- _GIVEN TASK_
Render every line of the material below as a numbered list, skipping the blank lines.

━━━

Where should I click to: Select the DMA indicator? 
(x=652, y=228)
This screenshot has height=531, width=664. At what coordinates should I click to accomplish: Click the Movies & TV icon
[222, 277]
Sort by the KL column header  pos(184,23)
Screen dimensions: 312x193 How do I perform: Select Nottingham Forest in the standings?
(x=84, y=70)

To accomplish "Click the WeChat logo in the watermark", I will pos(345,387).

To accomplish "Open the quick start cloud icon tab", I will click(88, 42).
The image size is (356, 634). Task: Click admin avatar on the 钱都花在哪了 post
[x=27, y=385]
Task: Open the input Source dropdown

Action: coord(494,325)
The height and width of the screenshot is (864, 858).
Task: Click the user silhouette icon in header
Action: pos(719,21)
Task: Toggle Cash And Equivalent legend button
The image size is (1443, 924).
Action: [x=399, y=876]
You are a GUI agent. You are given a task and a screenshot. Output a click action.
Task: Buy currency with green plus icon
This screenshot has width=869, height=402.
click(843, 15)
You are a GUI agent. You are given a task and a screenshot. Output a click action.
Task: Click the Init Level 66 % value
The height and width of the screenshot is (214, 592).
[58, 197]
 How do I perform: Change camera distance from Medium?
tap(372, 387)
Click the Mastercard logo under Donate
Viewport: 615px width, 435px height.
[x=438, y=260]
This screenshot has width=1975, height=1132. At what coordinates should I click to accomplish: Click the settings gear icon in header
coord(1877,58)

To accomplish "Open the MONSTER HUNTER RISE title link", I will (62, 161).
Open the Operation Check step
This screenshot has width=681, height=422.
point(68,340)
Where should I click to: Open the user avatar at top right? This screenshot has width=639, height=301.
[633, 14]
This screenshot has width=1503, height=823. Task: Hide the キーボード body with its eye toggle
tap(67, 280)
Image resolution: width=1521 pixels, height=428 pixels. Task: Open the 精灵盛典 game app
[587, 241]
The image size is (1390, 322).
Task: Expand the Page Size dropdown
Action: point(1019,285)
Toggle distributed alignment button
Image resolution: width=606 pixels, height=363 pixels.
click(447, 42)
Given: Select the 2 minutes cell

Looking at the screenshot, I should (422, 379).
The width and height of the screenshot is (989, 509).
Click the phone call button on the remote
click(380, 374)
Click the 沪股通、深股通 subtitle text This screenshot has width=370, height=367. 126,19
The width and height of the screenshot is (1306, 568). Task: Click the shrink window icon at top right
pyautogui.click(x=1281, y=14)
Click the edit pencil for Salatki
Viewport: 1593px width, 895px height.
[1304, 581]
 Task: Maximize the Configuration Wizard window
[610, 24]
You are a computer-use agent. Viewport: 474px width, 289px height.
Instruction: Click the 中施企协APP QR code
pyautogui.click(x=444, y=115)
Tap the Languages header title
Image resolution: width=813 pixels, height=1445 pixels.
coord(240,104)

━━━

- _SOLUTION FOR THIS EXERCISE_
1. Where should I click to: Select the DMA indicator? 
2. (x=652, y=228)
3. This screenshot has height=531, width=664. At what coordinates should I click to accomplish: Click the Movies & TV icon
4. [222, 277]
5. Sort by the KL column header  pos(184,23)
6. Screen dimensions: 312x193 How do I perform: Select Nottingham Forest in the standings?
7. (x=84, y=70)
8. To accomplish "Click the WeChat logo in the watermark", I will pos(345,387).
9. To accomplish "Open the quick start cloud icon tab", I will click(88, 42).
10. The image size is (356, 634). Task: Click admin avatar on the 钱都花在哪了 post
11. [x=27, y=385]
12. Task: Open the input Source dropdown
13. Action: coord(494,325)
14. The height and width of the screenshot is (864, 858).
15. Task: Click the user silhouette icon in header
16. Action: pos(719,21)
17. Task: Toggle Cash And Equivalent legend button
18. The image size is (1443, 924).
19. Action: [x=399, y=876]
20. You are a GUI agent. You are given a task and a screenshot. Output a click action.
21. Task: Buy currency with green plus icon
22. This screenshot has width=869, height=402.
23. click(843, 15)
24. You are a GUI agent. You are given a task and a screenshot. Output a click action.
25. Task: Click the Init Level 66 % value
26. The height and width of the screenshot is (214, 592).
27. [58, 197]
28.  How do I perform: Change camera distance from Medium?
29. tap(372, 387)
30. Click the Mastercard logo under Donate
31. Viewport: 615px width, 435px height.
32. [x=438, y=260]
33. This screenshot has width=1975, height=1132. At what coordinates should I click to accomplish: Click the settings gear icon in header
34. coord(1877,58)
35. To accomplish "Open the MONSTER HUNTER RISE title link", I will (62, 161).
36. Open the Operation Check step
37. This screenshot has width=681, height=422.
38. point(68,340)
39. Where should I click to: Open the user avatar at top right? This screenshot has width=639, height=301.
40. [633, 14]
41. This screenshot has width=1503, height=823. Task: Hide the キーボード body with its eye toggle
42. tap(67, 280)
43. Image resolution: width=1521 pixels, height=428 pixels. Task: Open the 精灵盛典 game app
44. [587, 241]
45. The image size is (1390, 322).
46. Task: Expand the Page Size dropdown
47. Action: point(1019,285)
48. Toggle distributed alignment button
49. Image resolution: width=606 pixels, height=363 pixels.
50. click(447, 42)
51. Given: Select the 2 minutes cell
52. Looking at the screenshot, I should (422, 379).
53. The width and height of the screenshot is (989, 509).
54. Click the phone call button on the remote
55. click(380, 374)
56. Click the 沪股通、深股通 subtitle text This screenshot has width=370, height=367. 126,19
57. The width and height of the screenshot is (1306, 568). Task: Click the shrink window icon at top right
58. pyautogui.click(x=1281, y=14)
59. Click the edit pencil for Salatki
60. Viewport: 1593px width, 895px height.
61. [1304, 581]
62.  Task: Maximize the Configuration Wizard window
63. [610, 24]
64. You are a computer-use agent. Viewport: 474px width, 289px height.
65. Instruction: Click the 中施企协APP QR code
66. pyautogui.click(x=444, y=115)
67. Tap the Languages header title
68. Image resolution: width=813 pixels, height=1445 pixels.
69. coord(240,104)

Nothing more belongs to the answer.